Une alerte sanitaire majeure secoue les marchés togolais. Une étude récente révèle que près de 33 % des fruits et légumes vendus dans le pays présentent des niveaux de pesticides supérieurs aux normes de sécurité alimentaire internationales, exposant les consommateurs à des risques sanitaires importants.
L’enquête, menée sur des échantillons collectés dans les marchés de Lomé, Kara et Sokodé, a porté sur des produits très consommés : tomates, laitues, aubergines, carottes et mangues. Les analyses montrent que ces denrées dépassent les limites maximales de résidus (LMR) définies par l’OMS et la FAO, seuils au-delà desquels la consommation devient potentiellement dangereuse.

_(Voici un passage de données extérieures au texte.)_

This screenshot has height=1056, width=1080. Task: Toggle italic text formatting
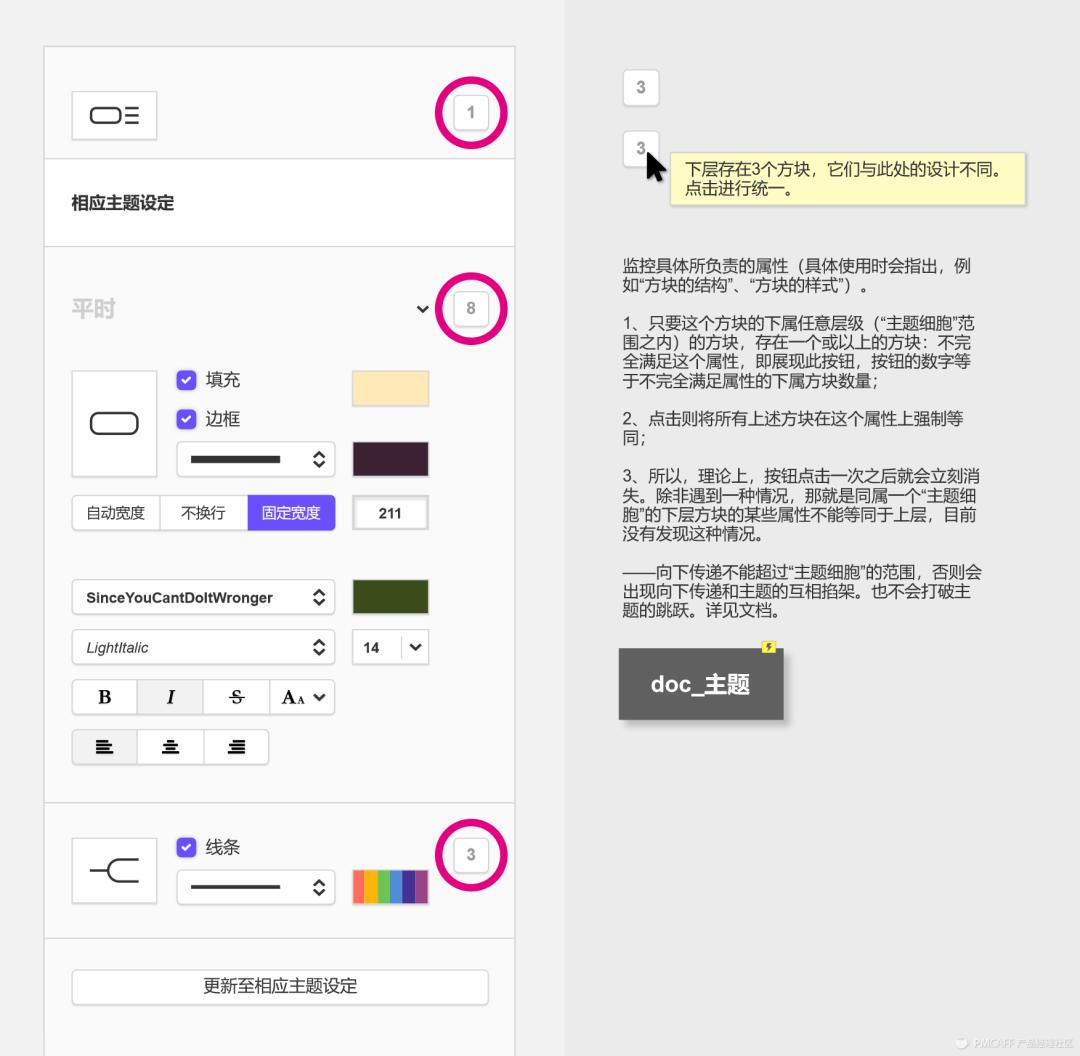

Plus alarmant encore, certains produits contiennent des molécules interdites depuis plusieurs années, comme le DDT ou certains organophosphorés très toxiques. Les chercheurs pointent du doigt les petites exploitations maraîchères, souvent mal encadrées, où l’usage de pesticides est moins contrôlé et les pratiques agricoles moins réglementées.
Pour les experts, cette situation souligne l’urgence de renforcer la surveillance sanitaire et le contrôle des marchés, ainsi que de promouvoir des méthodes de culture plus sûres. La sécurité alimentaire au Togo, déjà fragile, reste menacée tant que ces produits contaminés continuent d’être commercialisés.